テセントリク、PD-L1高発現の非小細胞肺がんの治験で生存期間延長
2019/11/08
文:がん+編集部
PD-L1高発現の非小細胞肺がんに対する治験で、アテゾリズマブ(製品名:テセントリク)が、化学療法と比較して生存期間を延長。
米FDA、欧EMAなど世界各国でIMpower110試験結果を提出予定
スイスのロシュ社は9月27日、アテゾリズマブ単剤による一次治療を評価した第3相IMpower110試験の結果を発表しました。
IMpower110試験は、PD-L1発現が確認され、ALK融合遺伝子陰性またはEGFR変異のない化学療法未治療の進行性の非小細胞肺がん572人を対象とした臨床試験です。
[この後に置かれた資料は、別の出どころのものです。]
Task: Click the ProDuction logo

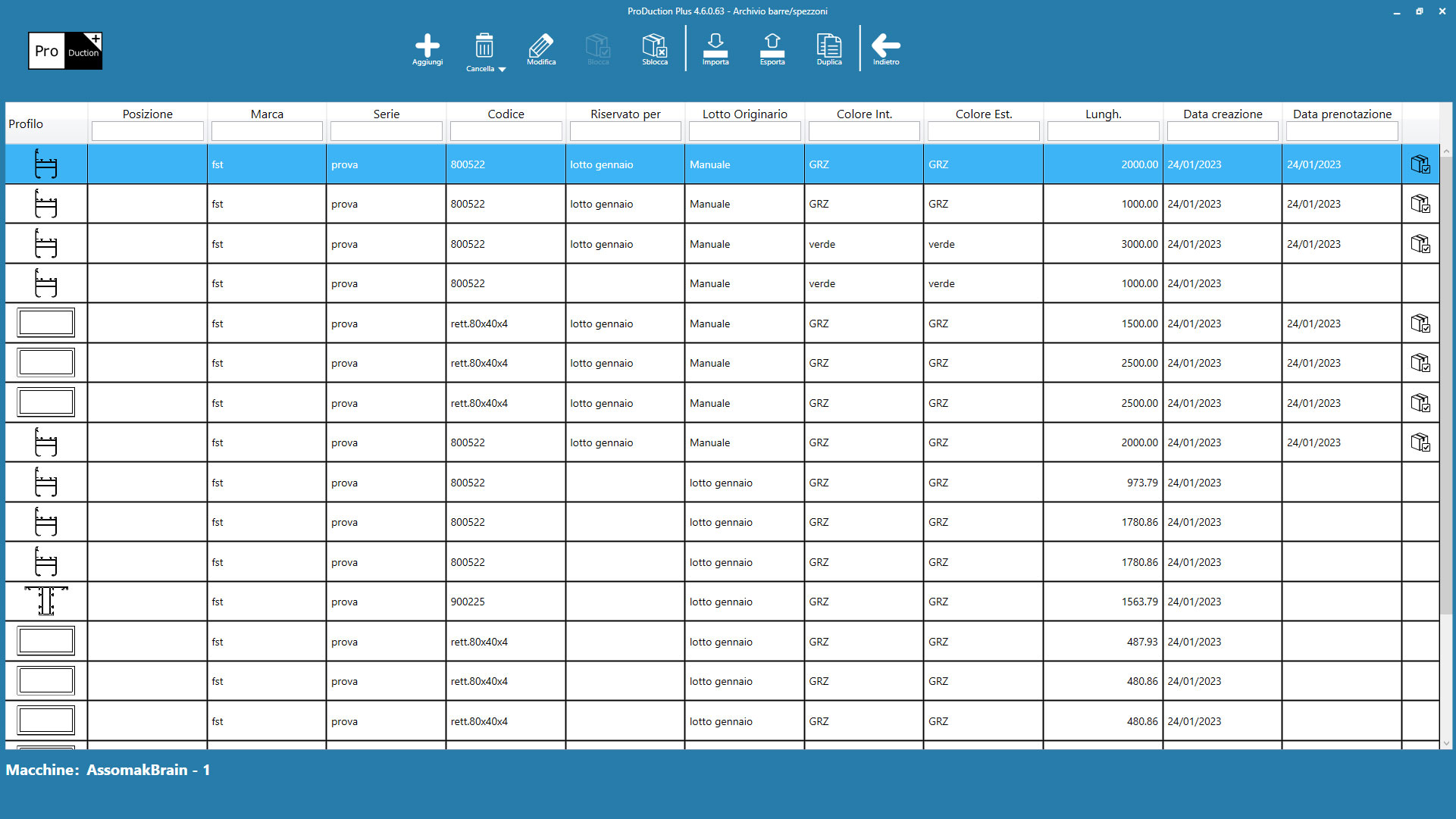Action: [x=65, y=51]
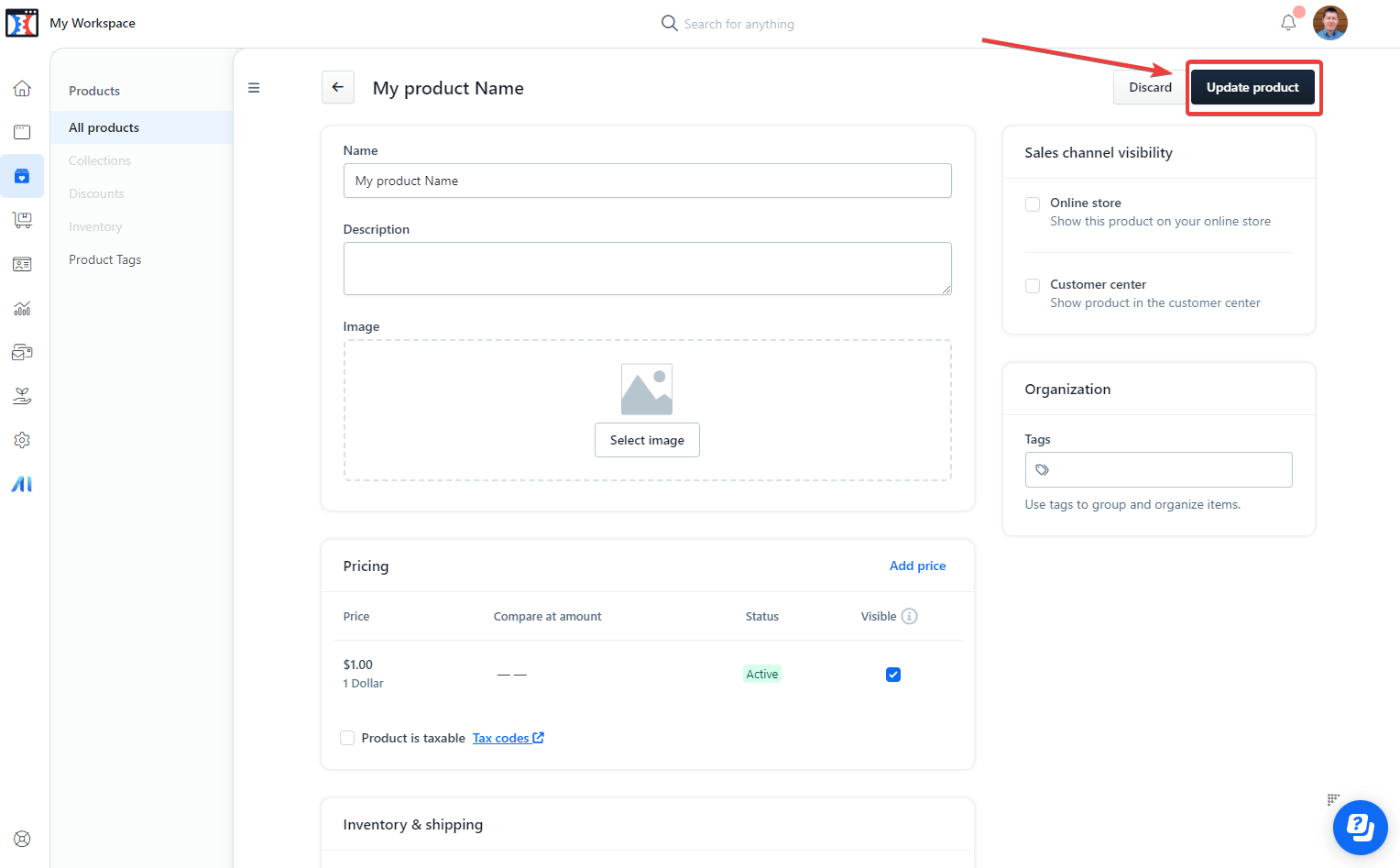
Task: Check the Product is taxable box
Action: [x=347, y=737]
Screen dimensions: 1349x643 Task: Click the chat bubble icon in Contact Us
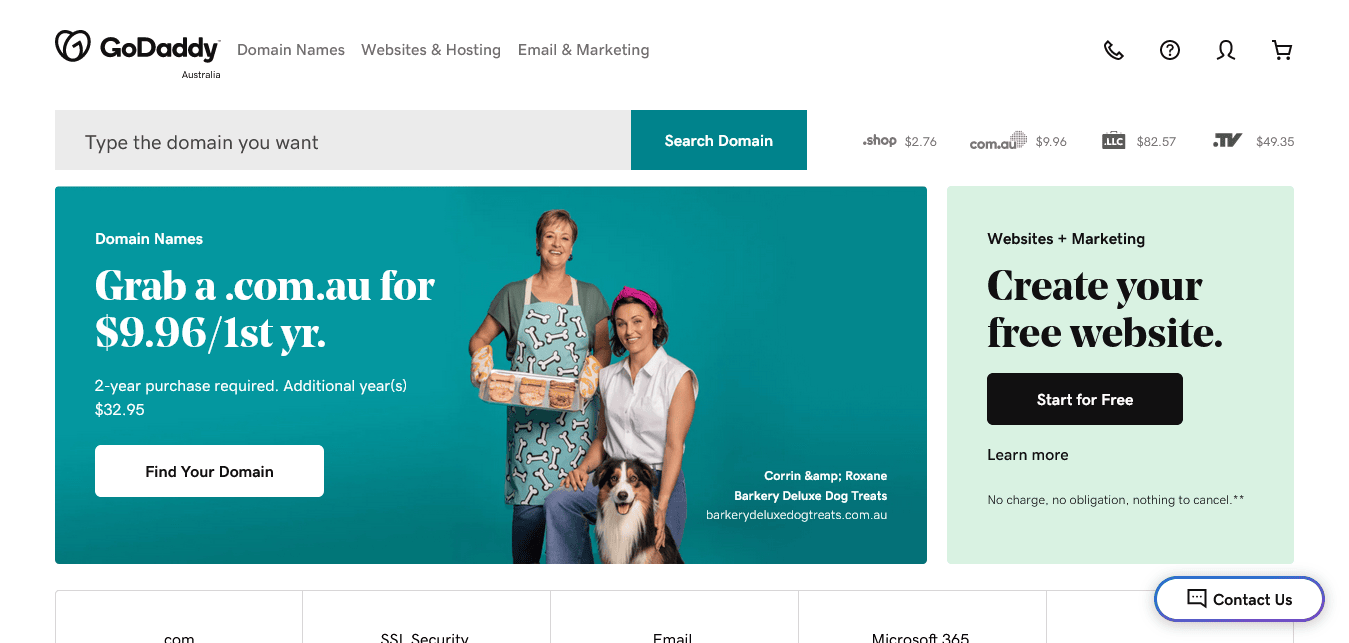(1196, 599)
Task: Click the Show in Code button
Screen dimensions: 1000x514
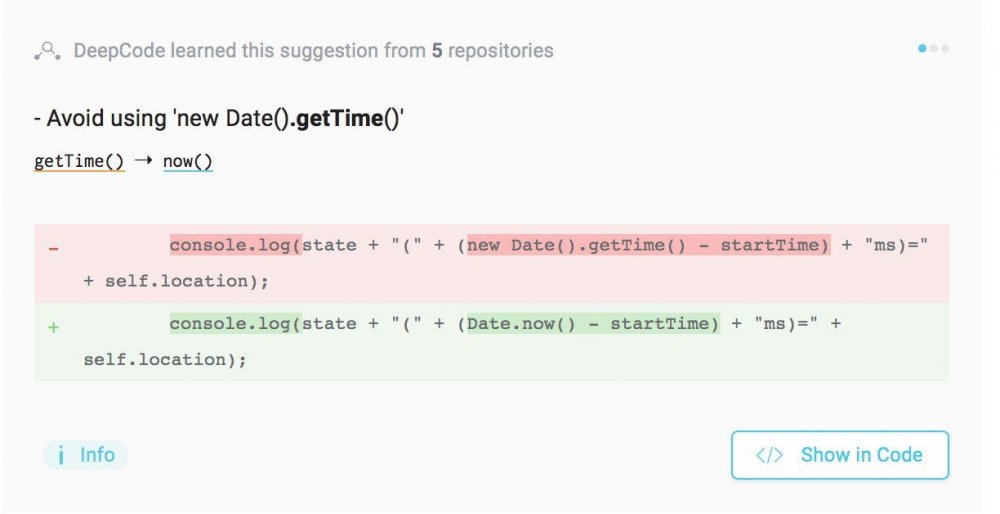Action: click(x=840, y=455)
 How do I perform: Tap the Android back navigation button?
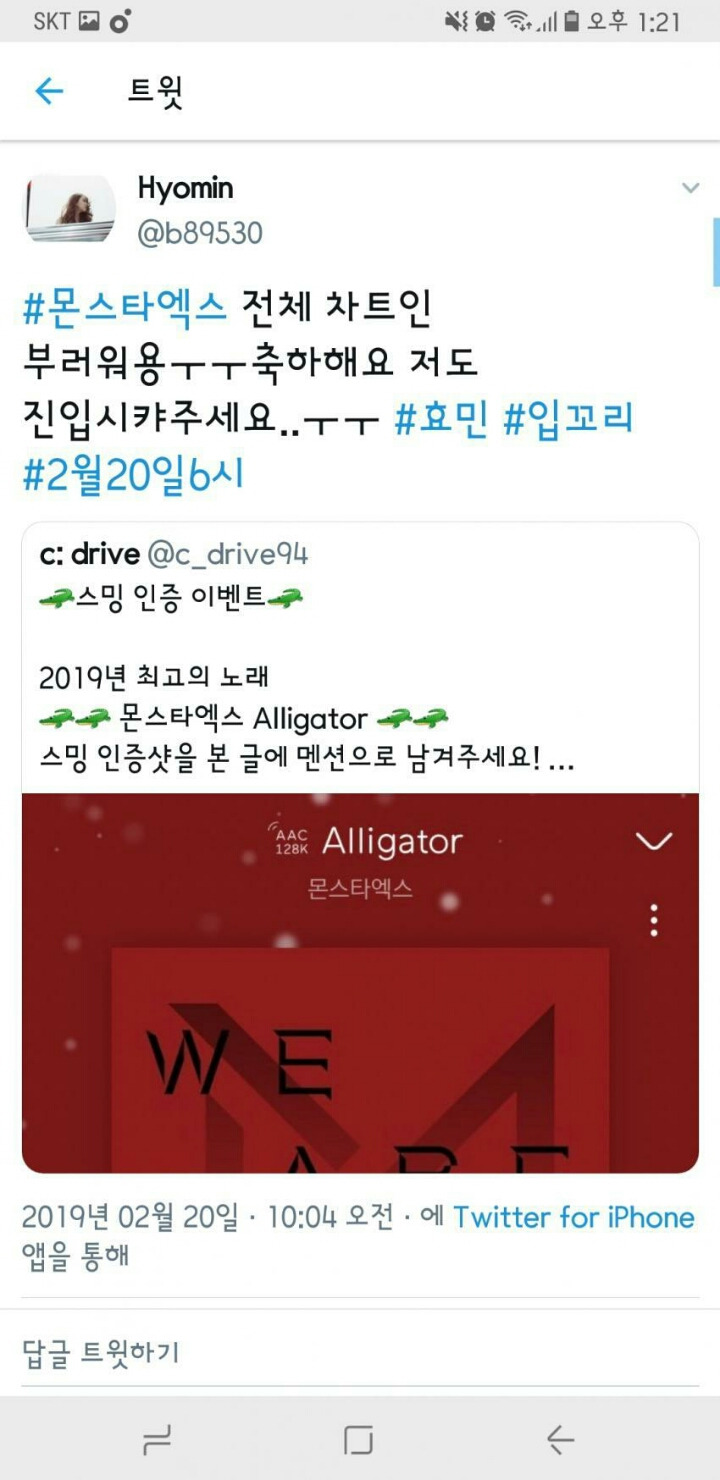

中間解析の結果、PD-L1高発現の患者さんで、アテゾリズマブ単剤を投与されたケースでは、化学療法単独(シスプラチンまたはカルボプラチン+ペメトレキセドもしくはゲムシタビン)と比較して、全生存期間で7.1か月延長されました(中央値:20.2か月対13.1か月、ハザード比:0.595、95%信頼区間:0.398~0.890、p=0.0106)。
PD-L1中発現の患者さんを含めた解析では、全生存期間の延長傾向は見られたものの、統計学的な有意差は認められませんでした(中央値:18.2か月対 14.9か月、ハザード比:0.717、95%信頼区間:0.520~0.989)。
本試験でのアテゾリズマブの安全性に関しては、これまで認められていた安全性プロファイルと一致しており新たな安全性シグナルは認められませんでした。
本試験は、引き続きPD-L1低発現の患者さんに対する最終解析まで継続予定。同社は、この成績を米国食品医薬品局(FDA)や欧州医薬品庁(EMA)などの世界各国の規制当局に提出予定です。